Am Investorentag zeigte sich das Management für 2025 pessimistisch und schob die Mittelfristziele auf 2030 hinaus. Damit droht die bereits jahrelang anhaltende Enttäuschung weiterzugehen.
Die Short Seller jedenfalls setzen darauf und auch The Market ist der Meinung: Komax braucht frischen Wind an der Spitze.
SGS
Neu in der Liste der grössten Shorts taucht im März zudem SGS auf. Die Aktien des Warenprüfkonzerns zeigen derzeit starke Ausschläge.

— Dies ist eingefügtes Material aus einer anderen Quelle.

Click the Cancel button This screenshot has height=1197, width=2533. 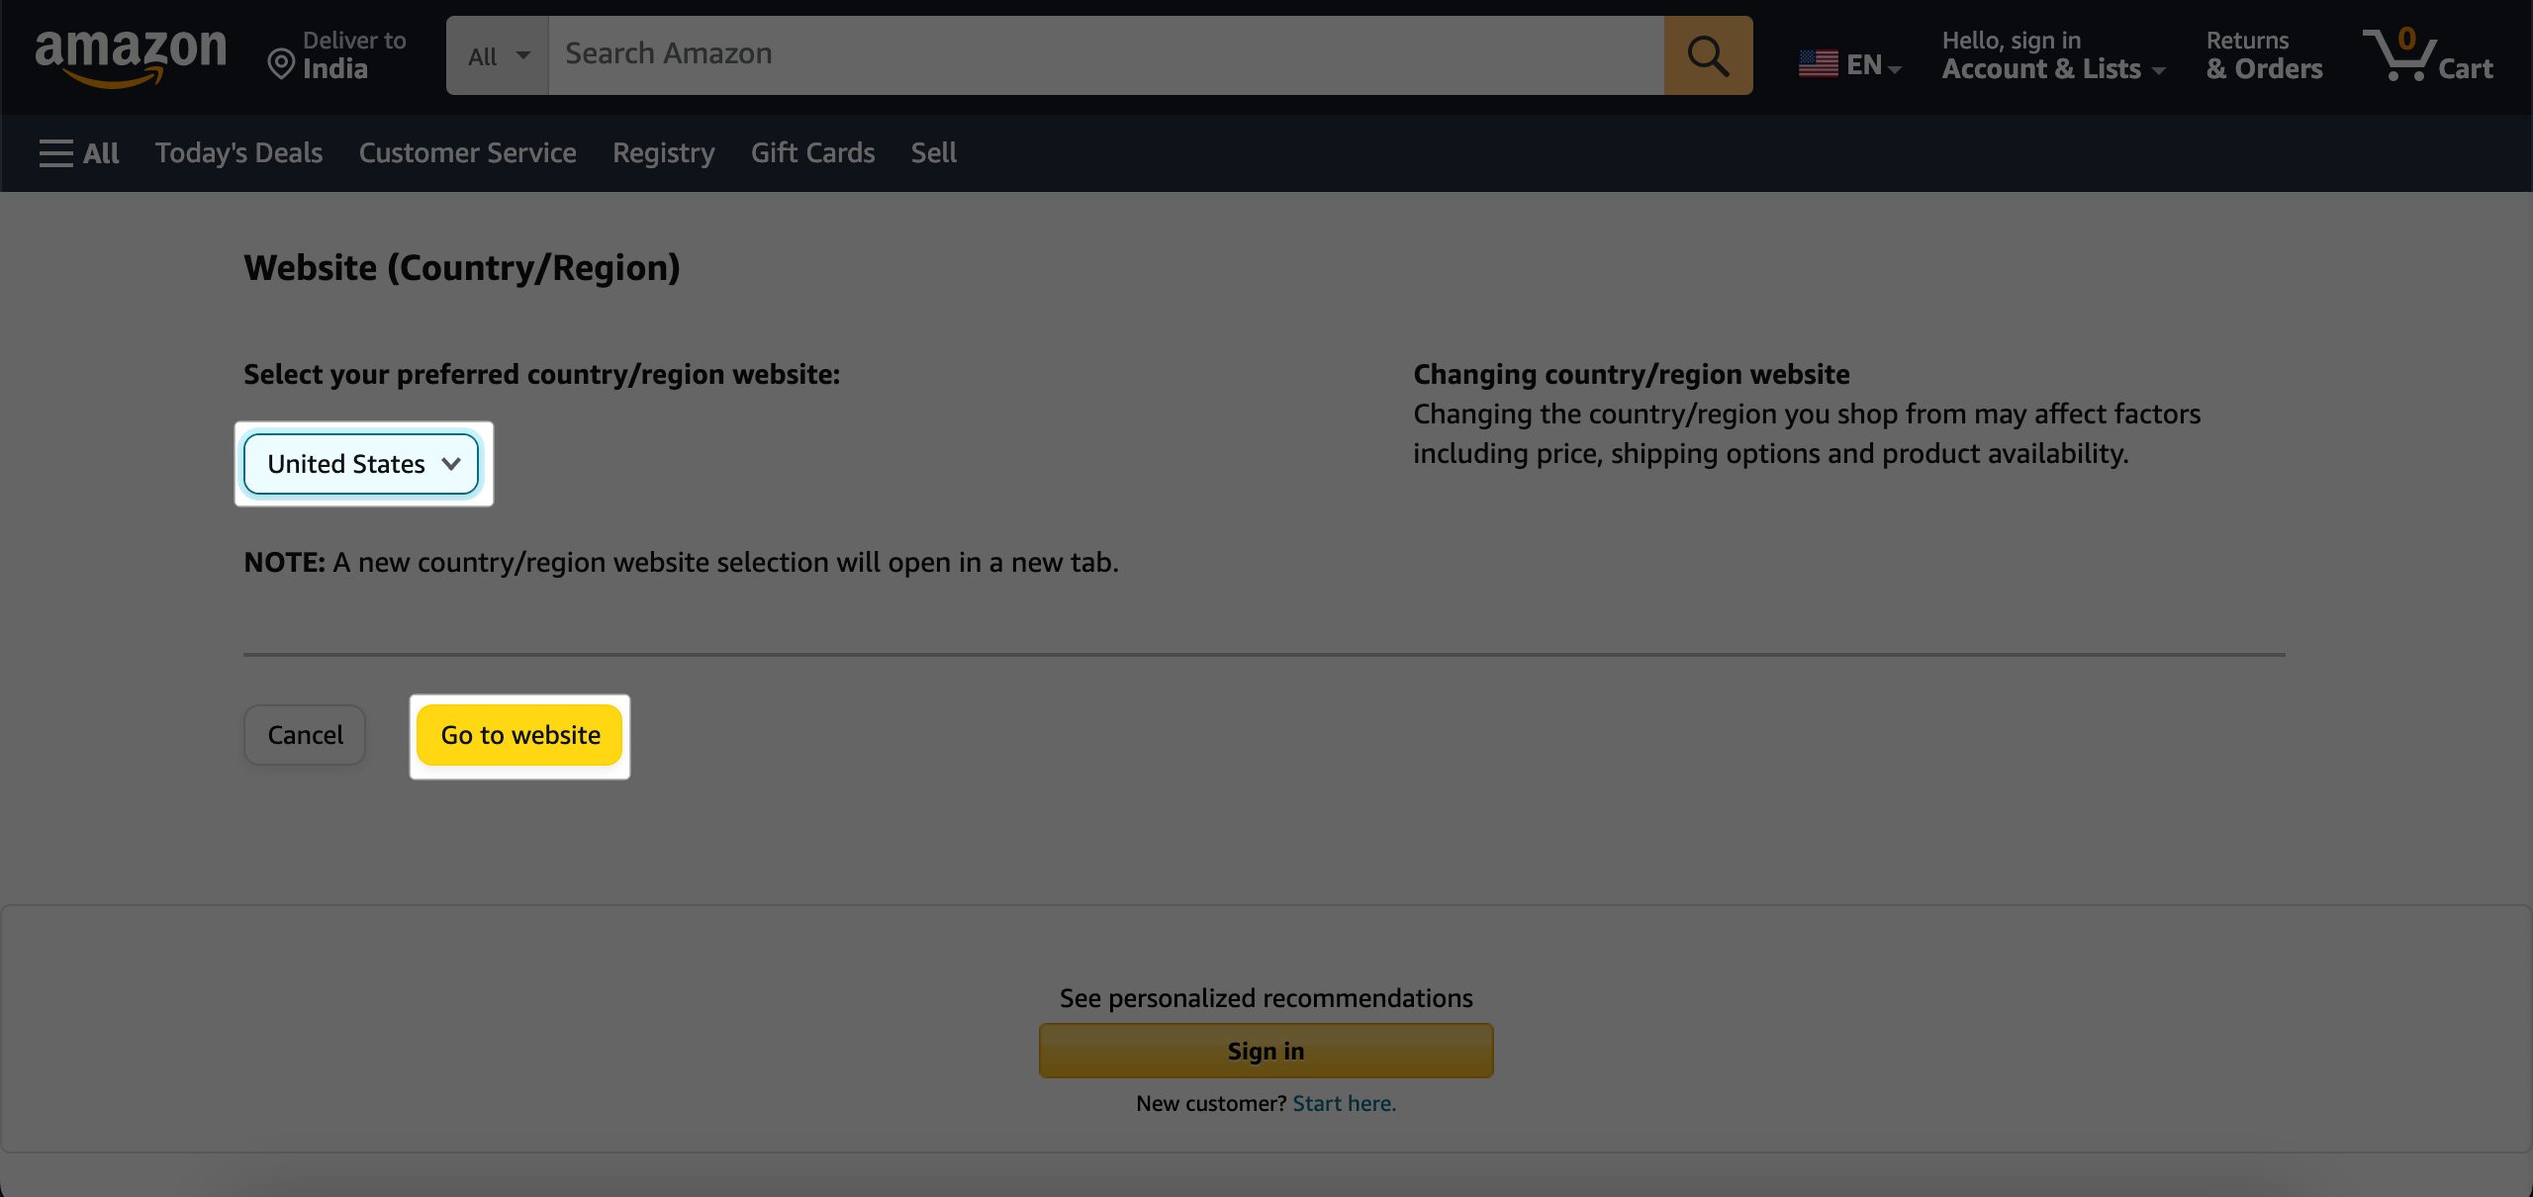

Grundsätzlich ist The Market von den Perspektiven von SGS überzeugt, die Jahreszahlen stimmten zuversichtlich und liessen die Aktien Mitte Februar ein Mehrjahreshoch erklimmen.
Doch Anfang März platzierte der grösste Aktionär, die Groupe Bruxelles Lambert (GBL), unerwartet 8,5 Mio. SGS-Anteile – entsprechend 4,5% des Aktienkapitals – zu einem Abschlag von fast 6% im Markt. Nach Abschluss der Transaktion ist GBL mit einem Anteil von rund 14,6% weiterhin die grösste Anteilseignerin von SGS. Doch der Abverkauf lastet auf dem Kurs, ebenso die Befürchtung, weitere Veräusserungen könnten kommen.
Die Short Seller haben ihre Wette auf einen weiter sinkenden Kurs im Monatsverlauf jedenfalls mehr als verdoppelt.